Personalized Steering of Large Language Models: Versatile Steering Vectors Through Bi-directional Preference Optimization
Yuanpu Cao, Tianrong Zhang, Bochuan Cao, Ziyi Yin, Lu Lin, Fenglong Ma, Jinghui Chen
TL;DR
The work addresses the need for efficient, personalized steering of large language models without full fine-tuning. It introduces Bi-directional Preference Optimization (BiPO), which learns steering vectors by directly modulating generation probabilities for target versus opposite behaviors, enabling tunable intensity and preserving base utility. Empirical results across AI personas, truthfulness, hallucination, and jailbreaking show that BiPO outperforms contrastive-activation baselines, transfers across models and LoRA refinements, and yields synergistic effects when combining vectors. The findings highlight practical, resource-efficient pathways for customizable LLM behavior with broad applicability and robustness in alignment-sensitive scenarios.
Abstract
Researchers have been studying approaches to steer the behavior of Large Language Models (LLMs) and build personalized LLMs tailored for various applications. While fine-tuning seems to be a direct solution, it requires substantial computational resources and may significantly affect the utility of the original LLM. Recent endeavors have introduced more lightweight strategies, focusing on extracting "steering vectors" to guide the model's output toward desired behaviors by adjusting activations within specific layers of the LLM's transformer architecture.
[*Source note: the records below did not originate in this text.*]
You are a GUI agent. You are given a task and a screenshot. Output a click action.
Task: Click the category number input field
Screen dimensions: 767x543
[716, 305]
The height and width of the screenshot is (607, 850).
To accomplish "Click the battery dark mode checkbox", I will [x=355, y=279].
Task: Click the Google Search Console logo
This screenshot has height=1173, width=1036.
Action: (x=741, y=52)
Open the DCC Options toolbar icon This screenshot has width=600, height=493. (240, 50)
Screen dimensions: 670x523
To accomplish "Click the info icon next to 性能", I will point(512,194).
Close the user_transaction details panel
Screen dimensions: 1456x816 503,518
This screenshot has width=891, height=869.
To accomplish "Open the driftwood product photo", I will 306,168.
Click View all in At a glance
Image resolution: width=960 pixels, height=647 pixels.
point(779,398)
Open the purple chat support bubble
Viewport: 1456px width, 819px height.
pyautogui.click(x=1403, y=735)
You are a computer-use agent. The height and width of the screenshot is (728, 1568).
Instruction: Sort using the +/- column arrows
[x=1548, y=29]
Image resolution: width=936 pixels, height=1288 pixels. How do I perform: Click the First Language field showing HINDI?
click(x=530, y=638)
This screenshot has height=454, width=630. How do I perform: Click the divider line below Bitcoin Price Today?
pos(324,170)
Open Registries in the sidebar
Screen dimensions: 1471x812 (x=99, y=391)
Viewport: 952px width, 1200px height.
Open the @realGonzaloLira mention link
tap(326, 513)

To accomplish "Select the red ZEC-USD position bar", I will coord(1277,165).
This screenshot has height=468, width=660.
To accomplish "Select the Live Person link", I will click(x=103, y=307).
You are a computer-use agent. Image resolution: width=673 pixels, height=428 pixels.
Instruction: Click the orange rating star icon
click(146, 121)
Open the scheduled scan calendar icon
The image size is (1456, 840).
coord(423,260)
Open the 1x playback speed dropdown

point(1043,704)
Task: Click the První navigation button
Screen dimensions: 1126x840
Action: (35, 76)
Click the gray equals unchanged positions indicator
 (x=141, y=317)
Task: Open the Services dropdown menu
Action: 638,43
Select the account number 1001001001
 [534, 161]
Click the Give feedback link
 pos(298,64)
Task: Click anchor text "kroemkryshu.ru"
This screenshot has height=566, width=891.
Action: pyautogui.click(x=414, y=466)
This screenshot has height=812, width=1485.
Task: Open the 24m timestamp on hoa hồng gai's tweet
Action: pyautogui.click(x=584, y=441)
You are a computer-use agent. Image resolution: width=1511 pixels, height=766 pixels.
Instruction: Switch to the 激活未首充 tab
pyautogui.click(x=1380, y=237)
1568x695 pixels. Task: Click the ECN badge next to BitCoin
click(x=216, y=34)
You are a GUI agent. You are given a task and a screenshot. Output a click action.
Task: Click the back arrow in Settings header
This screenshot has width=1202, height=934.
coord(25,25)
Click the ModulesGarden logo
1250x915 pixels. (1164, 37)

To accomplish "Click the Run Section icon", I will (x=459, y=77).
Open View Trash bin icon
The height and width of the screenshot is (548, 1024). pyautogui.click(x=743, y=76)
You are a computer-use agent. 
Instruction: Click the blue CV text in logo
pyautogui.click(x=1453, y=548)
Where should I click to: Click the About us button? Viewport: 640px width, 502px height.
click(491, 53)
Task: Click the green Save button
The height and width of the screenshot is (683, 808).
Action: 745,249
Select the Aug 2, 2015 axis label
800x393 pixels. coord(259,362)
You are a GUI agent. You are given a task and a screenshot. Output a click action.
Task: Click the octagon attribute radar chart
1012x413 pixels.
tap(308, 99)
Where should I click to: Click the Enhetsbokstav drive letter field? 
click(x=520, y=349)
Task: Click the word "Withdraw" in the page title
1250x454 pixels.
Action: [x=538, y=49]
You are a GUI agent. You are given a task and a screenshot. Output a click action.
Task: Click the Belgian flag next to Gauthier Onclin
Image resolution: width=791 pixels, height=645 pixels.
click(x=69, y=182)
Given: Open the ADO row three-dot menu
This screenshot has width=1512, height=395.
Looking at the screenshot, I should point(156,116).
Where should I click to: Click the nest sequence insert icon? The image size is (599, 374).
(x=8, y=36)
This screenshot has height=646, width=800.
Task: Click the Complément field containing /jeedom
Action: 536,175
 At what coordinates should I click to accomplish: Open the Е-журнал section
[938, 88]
However, such steering vectors are directly extracted from the activations of human preference data and thus often lead to suboptimal results and occasional failures, especially in alignment-related scenarios. This work proposes an innovative approach that could produce more effective steering vectors through bi-directional preference optimization. Our method is designed to allow steering vectors to directly influence the generation probability of contrastive human preference data pairs, thereby offering a more precise representation of the target behavior. By carefully adjusting the direction and magnitude of the steering vector, we enabled personalized control over the desired behavior across a spectrum of intensities. Extensive experimentation across various open-ended generation tasks, particularly focusing on steering AI personas, has validated the efficacy of our approach. Moreover, we comprehensively investigate critical alignment-concerning scenarios, such as managing truthfulness, mitigating hallucination, and addressing jailbreaking attacks. Remarkably, our method can still demonstrate outstanding steering effectiveness across these scenarios. Furthermore, we showcase the transferability of our steering vectors across different models/LoRAs and highlight the synergistic benefits of applying multiple vectors simultaneously.